A importância das pegadas fósseis
Diferente dos ossos e garras fossilizados, as pegadas são mais abundantes e podem revelar detalhes únicos sobre o comportamento e o ambiente dos dinossauros. Elas registram informações sobre o modo de locomoção, indicando se o animal caminhava, corria ou até nadava.
Também permitem estimar o tamanho e a força do dinossauro, mostrando a área de contato do pé com o solo, e oferecem pistas sobre interações entre espécies, demonstrando se diferentes dinossauros compartilhavam o mesmo habitat.
Além disso, ajudam a reconstruir o ambiente paleoecológico, indicando a umidade, o tipo de solo e características do terreno onde viveram.
Como a IA transforma a análise
O estudo, publicado no periódico PNAS, analisou 1.974 silhuetas de pegadas fósseis usando um algoritmo de inteligência artificial. A IA identificou oito características principais que ajudam a diferenciar os rastros:
- Carga e forma geral: Refletindo a área de contato da pata.
- Posição da carga: Distribuição do peso sobre a pegada.
- Distância entre os dedos: Ajuda a distinguir espécies com dedos mais largos ou estreitos.
- Ligação dos dedos ao pé: Padrão anatômico do animal.
- Posição do calcanhar: Ponto de apoio do membro traseiro.
- Carga do calcanhar: Intensidade da pressão exercida.
- Ênfase relativa dos dedos em relação ao calcanhar: Aponta se a pegada é mais “dedal” ou mais “plana”.
- Discrepância entre os lados esquerdo e direito: Variações que indicam diferenças de movimento ou deformações no solo.
Os desafios ainda presentes
Mesmo com a IA, classificar pegadas continua sendo uma tarefa complexa.
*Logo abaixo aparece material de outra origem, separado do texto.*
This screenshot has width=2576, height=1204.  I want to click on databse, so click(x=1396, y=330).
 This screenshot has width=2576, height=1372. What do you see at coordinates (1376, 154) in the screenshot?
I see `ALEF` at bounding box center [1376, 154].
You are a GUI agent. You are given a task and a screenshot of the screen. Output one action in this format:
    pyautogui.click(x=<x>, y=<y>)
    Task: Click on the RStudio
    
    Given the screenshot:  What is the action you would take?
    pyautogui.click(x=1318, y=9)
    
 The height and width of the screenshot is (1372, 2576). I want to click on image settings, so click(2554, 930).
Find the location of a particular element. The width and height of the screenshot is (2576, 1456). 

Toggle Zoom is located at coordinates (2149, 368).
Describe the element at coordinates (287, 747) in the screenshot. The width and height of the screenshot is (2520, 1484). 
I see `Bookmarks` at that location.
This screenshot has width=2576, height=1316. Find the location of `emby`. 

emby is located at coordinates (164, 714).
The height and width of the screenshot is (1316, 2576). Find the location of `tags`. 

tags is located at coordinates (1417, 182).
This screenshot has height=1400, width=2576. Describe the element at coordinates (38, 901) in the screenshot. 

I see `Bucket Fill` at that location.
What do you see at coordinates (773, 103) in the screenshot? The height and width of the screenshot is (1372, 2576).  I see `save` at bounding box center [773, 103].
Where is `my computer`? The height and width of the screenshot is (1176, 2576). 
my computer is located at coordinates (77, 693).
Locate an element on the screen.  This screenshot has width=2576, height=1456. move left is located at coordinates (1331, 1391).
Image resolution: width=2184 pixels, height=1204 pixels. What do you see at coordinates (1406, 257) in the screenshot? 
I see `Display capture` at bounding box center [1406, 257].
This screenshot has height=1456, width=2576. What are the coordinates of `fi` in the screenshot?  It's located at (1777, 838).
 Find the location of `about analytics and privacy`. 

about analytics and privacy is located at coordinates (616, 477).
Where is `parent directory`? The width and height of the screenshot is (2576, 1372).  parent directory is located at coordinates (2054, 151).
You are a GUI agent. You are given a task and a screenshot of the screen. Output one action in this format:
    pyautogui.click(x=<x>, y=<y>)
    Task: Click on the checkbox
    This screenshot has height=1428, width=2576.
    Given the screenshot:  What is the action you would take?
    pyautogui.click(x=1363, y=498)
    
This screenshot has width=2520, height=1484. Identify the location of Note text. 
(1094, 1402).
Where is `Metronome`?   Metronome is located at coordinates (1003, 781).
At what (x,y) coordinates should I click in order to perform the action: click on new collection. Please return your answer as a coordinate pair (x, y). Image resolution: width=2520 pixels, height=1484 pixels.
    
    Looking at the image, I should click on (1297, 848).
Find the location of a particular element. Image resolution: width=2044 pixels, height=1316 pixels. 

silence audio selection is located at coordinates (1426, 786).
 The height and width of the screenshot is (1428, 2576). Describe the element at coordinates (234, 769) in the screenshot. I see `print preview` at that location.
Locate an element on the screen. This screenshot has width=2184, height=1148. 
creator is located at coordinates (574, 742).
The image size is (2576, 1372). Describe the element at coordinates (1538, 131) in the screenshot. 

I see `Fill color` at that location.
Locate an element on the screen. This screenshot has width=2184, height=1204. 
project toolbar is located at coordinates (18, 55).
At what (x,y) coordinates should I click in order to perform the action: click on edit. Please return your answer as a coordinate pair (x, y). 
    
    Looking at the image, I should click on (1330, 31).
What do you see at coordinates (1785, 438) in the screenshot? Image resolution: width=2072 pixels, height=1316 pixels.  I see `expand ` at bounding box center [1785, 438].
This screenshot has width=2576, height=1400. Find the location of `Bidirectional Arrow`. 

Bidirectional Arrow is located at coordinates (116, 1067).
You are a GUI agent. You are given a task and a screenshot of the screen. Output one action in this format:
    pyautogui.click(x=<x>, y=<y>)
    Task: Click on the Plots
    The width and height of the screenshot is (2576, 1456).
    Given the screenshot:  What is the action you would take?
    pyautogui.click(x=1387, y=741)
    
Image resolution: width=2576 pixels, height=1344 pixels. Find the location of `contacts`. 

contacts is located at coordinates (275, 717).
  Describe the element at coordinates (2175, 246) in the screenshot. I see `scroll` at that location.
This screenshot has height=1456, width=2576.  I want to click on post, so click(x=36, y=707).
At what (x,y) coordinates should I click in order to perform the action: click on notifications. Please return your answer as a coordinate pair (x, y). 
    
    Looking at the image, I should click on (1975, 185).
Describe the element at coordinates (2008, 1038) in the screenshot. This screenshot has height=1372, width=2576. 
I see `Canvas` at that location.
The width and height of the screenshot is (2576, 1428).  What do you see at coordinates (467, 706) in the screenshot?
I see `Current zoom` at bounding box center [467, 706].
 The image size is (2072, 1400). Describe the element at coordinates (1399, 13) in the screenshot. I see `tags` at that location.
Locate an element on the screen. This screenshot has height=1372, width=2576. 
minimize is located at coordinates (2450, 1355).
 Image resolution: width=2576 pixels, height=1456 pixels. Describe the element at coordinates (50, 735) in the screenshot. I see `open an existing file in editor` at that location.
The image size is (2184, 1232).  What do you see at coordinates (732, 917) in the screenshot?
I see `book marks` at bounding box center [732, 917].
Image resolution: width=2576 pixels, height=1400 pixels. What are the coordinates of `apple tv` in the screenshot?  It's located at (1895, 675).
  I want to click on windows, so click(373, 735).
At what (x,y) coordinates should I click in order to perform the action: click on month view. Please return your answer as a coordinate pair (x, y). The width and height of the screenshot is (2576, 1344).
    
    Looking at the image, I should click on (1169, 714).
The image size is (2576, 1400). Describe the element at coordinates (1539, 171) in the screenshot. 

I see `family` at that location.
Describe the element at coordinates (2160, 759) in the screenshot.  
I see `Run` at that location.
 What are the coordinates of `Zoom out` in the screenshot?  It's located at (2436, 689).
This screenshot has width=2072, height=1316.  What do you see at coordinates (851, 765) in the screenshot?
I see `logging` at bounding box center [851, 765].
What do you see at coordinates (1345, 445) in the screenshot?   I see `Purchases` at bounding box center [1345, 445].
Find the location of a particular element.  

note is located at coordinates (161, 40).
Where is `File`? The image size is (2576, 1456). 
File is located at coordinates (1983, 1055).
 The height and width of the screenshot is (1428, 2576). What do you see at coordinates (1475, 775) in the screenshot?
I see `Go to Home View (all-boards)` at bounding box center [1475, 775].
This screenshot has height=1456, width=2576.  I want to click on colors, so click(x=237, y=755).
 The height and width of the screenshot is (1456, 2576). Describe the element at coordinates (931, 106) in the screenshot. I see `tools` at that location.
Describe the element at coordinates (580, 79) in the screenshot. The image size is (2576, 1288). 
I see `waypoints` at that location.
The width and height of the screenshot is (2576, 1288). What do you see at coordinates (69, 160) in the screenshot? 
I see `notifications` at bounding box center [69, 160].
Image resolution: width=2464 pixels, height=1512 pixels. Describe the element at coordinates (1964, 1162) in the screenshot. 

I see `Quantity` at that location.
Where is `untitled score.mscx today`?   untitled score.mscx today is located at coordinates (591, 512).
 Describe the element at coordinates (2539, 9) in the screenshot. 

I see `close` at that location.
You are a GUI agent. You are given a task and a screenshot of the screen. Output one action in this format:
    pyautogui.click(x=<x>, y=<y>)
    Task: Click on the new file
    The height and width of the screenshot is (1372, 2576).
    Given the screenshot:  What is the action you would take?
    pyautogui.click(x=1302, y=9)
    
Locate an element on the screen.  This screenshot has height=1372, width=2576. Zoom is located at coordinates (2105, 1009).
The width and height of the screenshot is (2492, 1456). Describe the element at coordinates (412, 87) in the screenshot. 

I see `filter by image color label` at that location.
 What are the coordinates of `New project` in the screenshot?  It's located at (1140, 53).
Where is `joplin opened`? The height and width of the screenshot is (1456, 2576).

Como explica o físico Gregor Hartmann, o mesmo dinossauro pode deixar pegadas muito diferentes, dependendo de fatores como velocidade, terreno, umidade e sedimentação.
Steve Brusatte, paleontólogo da Universidade de Edimburgo, ressalta a grande variação de tamanho, que vai desde pequenas pegadas de carnívoros, parecidas com patas de galinha, até enormes marcas de saurópodes de pescoço longo.
Um caso memorável citado pelo especialista foi quando um esqueleto foi encontrado no final de uma trilha de pegadas, provando a ligação direta entre rastro e criador. Para ele, o trabalho do paleontólogo é parecido com o príncipe da Cinderela: encontrar o “pé” que se encaixa perfeitamente na pegada.
Impacto para a paleontologia
O uso de IA para classificar pegadas abre portas para novas pesquisas sobre ecologia, comportamento e evolução dos dinossauros. A tecnologia reduz a subjetividade, acelera o trabalho de campo e cria bancos de dados globais de pegadas fósseis, permitindo comparações detalhadas entre diferentes regiões.
Com isso, cientistas podem reconstruir ecossistemas antigos de forma mais precisa, aproximando-se cada vez mais de uma compreensão completa da vida pré-histórica.